Aim: Reproduce the listing below verbatim, line for line.

Entries shown:

------------------------------------------------------------

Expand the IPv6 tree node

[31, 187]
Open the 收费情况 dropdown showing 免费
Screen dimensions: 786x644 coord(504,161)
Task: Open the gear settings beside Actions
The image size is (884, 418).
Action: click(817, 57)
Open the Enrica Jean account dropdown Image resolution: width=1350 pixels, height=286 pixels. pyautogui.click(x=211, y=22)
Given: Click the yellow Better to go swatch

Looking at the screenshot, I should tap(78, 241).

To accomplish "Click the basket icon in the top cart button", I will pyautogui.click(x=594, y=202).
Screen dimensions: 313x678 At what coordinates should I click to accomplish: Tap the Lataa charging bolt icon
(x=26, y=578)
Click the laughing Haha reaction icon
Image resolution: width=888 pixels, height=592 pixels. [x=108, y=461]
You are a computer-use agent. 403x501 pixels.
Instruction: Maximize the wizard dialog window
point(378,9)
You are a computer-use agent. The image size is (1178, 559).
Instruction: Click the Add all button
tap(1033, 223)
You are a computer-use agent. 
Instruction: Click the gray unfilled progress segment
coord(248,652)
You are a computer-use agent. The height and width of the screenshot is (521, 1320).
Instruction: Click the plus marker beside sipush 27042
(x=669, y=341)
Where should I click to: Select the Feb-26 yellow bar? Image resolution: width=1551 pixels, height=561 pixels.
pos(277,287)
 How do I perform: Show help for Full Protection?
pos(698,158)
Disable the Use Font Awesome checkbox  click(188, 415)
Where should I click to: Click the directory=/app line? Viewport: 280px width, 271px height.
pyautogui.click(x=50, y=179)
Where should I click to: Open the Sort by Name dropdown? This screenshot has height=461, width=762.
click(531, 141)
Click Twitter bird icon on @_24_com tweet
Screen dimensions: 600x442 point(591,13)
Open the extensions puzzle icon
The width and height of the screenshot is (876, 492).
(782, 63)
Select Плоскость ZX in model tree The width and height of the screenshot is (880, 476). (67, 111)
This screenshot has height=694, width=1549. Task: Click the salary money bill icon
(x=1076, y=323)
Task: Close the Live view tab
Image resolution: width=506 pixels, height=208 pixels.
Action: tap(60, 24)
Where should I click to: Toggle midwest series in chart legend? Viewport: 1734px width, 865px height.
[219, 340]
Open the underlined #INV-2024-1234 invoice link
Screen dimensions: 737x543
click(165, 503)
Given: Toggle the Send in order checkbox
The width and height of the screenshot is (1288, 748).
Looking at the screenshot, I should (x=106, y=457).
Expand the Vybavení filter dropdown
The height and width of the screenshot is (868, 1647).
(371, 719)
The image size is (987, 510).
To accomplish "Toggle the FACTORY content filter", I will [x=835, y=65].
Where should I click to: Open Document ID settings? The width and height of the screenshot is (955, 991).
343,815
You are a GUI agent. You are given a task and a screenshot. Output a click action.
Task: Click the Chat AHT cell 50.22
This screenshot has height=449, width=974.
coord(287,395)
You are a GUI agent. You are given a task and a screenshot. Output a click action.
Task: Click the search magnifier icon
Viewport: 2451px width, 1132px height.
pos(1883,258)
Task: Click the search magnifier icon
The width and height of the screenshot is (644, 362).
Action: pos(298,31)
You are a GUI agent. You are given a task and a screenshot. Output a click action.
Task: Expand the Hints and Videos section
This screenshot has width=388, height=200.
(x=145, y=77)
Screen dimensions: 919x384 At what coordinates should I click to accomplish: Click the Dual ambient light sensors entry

------------------------------------------------------------

Solution:
Expand the IPv6 tree node

[31, 187]
Open the 收费情况 dropdown showing 免费
Screen dimensions: 786x644 coord(504,161)
Task: Open the gear settings beside Actions
The image size is (884, 418).
Action: click(817, 57)
Open the Enrica Jean account dropdown Image resolution: width=1350 pixels, height=286 pixels. pyautogui.click(x=211, y=22)
Given: Click the yellow Better to go swatch

Looking at the screenshot, I should tap(78, 241).

To accomplish "Click the basket icon in the top cart button", I will pyautogui.click(x=594, y=202).
Screen dimensions: 313x678 At what coordinates should I click to accomplish: Tap the Lataa charging bolt icon
(x=26, y=578)
Click the laughing Haha reaction icon
Image resolution: width=888 pixels, height=592 pixels. [x=108, y=461]
You are a computer-use agent. 403x501 pixels.
Instruction: Maximize the wizard dialog window
point(378,9)
You are a computer-use agent. The image size is (1178, 559).
Instruction: Click the Add all button
tap(1033, 223)
You are a computer-use agent. 
Instruction: Click the gray unfilled progress segment
coord(248,652)
You are a computer-use agent. The height and width of the screenshot is (521, 1320).
Instruction: Click the plus marker beside sipush 27042
(x=669, y=341)
Where should I click to: Select the Feb-26 yellow bar? Image resolution: width=1551 pixels, height=561 pixels.
pos(277,287)
 How do I perform: Show help for Full Protection?
pos(698,158)
Disable the Use Font Awesome checkbox  click(188, 415)
Where should I click to: Click the directory=/app line? Viewport: 280px width, 271px height.
pyautogui.click(x=50, y=179)
Where should I click to: Open the Sort by Name dropdown? This screenshot has height=461, width=762.
click(531, 141)
Click Twitter bird icon on @_24_com tweet
Screen dimensions: 600x442 point(591,13)
Open the extensions puzzle icon
The width and height of the screenshot is (876, 492).
(782, 63)
Select Плоскость ZX in model tree The width and height of the screenshot is (880, 476). (67, 111)
This screenshot has height=694, width=1549. Task: Click the salary money bill icon
(x=1076, y=323)
Task: Close the Live view tab
Image resolution: width=506 pixels, height=208 pixels.
Action: tap(60, 24)
Where should I click to: Toggle midwest series in chart legend? Viewport: 1734px width, 865px height.
[219, 340]
Open the underlined #INV-2024-1234 invoice link
Screen dimensions: 737x543
click(165, 503)
Given: Toggle the Send in order checkbox
The width and height of the screenshot is (1288, 748).
Looking at the screenshot, I should (x=106, y=457).
Expand the Vybavení filter dropdown
The height and width of the screenshot is (868, 1647).
(371, 719)
The image size is (987, 510).
To accomplish "Toggle the FACTORY content filter", I will [x=835, y=65].
Where should I click to: Open Document ID settings? The width and height of the screenshot is (955, 991).
343,815
You are a GUI agent. You are given a task and a screenshot. Output a click action.
Task: Click the Chat AHT cell 50.22
This screenshot has height=449, width=974.
coord(287,395)
You are a GUI agent. You are given a task and a screenshot. Output a click action.
Task: Click the search magnifier icon
Viewport: 2451px width, 1132px height.
pos(1883,258)
Task: Click the search magnifier icon
The width and height of the screenshot is (644, 362).
Action: pos(298,31)
You are a GUI agent. You are given a task and a screenshot. Output a click action.
Task: Expand the Hints and Videos section
This screenshot has width=388, height=200.
(x=145, y=77)
Screen dimensions: 919x384 At what coordinates should I click to accomplish: Click the Dual ambient light sensors entry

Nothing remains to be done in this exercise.